There are few people in business who have gone through what Asper has: running a huge corporation, watching it crumble, and then starting something new. He no doubt learned some lessons he can use today, provided he had reflected on the past. "I never, never look back," Asper said in one interview. But how could he not?

"It burns him inside," says friend and business partner David Lubotta. "I'm sure he thinks about it every day of his life." When I ask Asper about his Canwest experience, it's clear he has some spent at least some time thinking about it. Running a company with no debt feels liberating, he says. He's not afraid of debt, but he would approach it more conservatively. If he were heading up a large company again, he says he would limit every division to a maximum of 120 people so decisions could be made quickly and bureaucracy reduced. Asper also believes he would recognize the signs of trouble in the financial markets and within his own company sooner to prevent outside interference -- especially from hedge funds. "Hedge funds are terrorists. In a good way," he says. "They make a lot of money for their investors by terrorizing other companies." The ordeal showed him the unsavoury aspects of human nature, too. There is a select group of people at Canwest that he believes could have altered the company's fate for the better had they supported him and acted differently. "I thought they would be allies to the end, and they were not. Those people I have some contempt for, and I will have a long memory about that," he says. Asper understands why these people, whom he won't name, turned against him when he was losing control of the company: People only defer to leaders when they're in charge. "The second there's some slippage in that perception…you have to assume everybody will run for the hills. Everybody will look after their own self-interests, and they will screw you," he says. "It's like [how] very few people in Nazi Germany were willing to step up when the Nazis came."

Asper says all of this placidly, sipping tea from Tim Hortons, as we sit in his office. A "Keep Calm and Carry On" poster hangs on the wall behind him. These days, Asper surrounds himself with reminders to maintain a balanced outlook on life. The company that he and Lubotta use to invest in startups, Sygnus Ventures, is named for a song series by Rush known as Cygnus X-1. (Someone had already registered "Cygnus," so Asper changed the spelling.) "In these two songs, Cygnus becomes the mythical god of balance that tries to settle the battle of the two hemispheres of the brain," he says. "Balance is to have reason and objectivism in your life, but also passion, love and play." Perhaps realizing how self-serious he sounds, he adds, "You asked, man!" (Asper's boat, incidentally, is also named Cygnus -- but spelled the way Neil Peart had intended.)
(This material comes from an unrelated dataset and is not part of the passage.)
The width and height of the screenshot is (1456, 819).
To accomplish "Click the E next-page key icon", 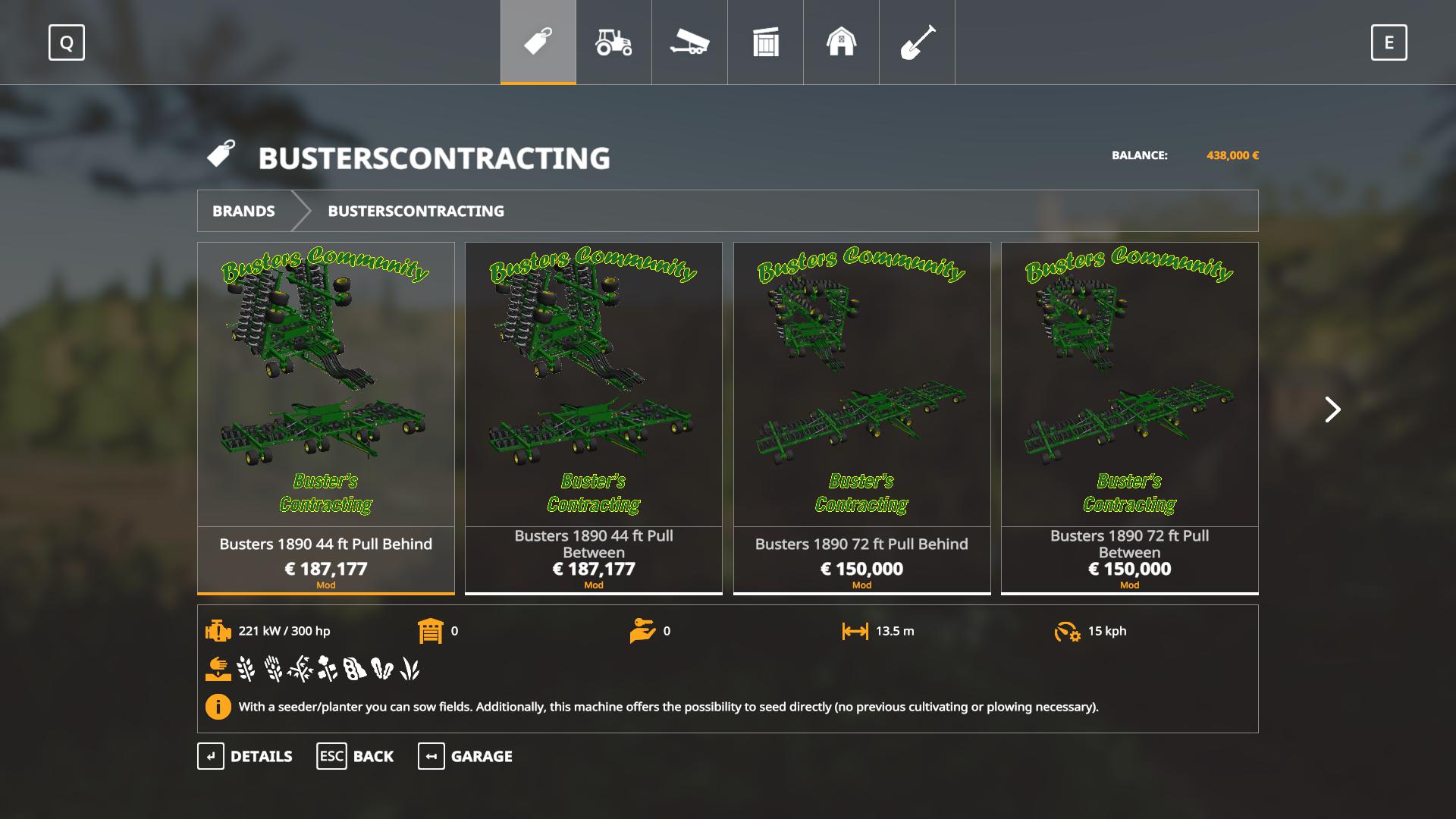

His approach to business today is serving him well at Anthem. In May, Asper secured a distribution deal with a large U.S. cable company for both FNTSY and the Fight Network, the details of which were unavailable at press time, and an agreement with Sask-Tel, which means access to another 50,000 households in Canada. That puts the company ahead of schedule, Asper says.

With every step forward at Anthem, it seems less appropriate to cast Asper as a maudlin figure. And yet there is a sentimental side to him, and a more personal milestone he's reaching for beyond bottom-line numbers. In December 2009, Asper visited his father's burial site in Winnipeg and left a loonie at the grave. He vowed to reclaim it only when certain goals were accomplished. He's keeping the specifics private. "It could be defined in different ways, but it's just a successful run," Asper says. "I've got it very firmly in my mind."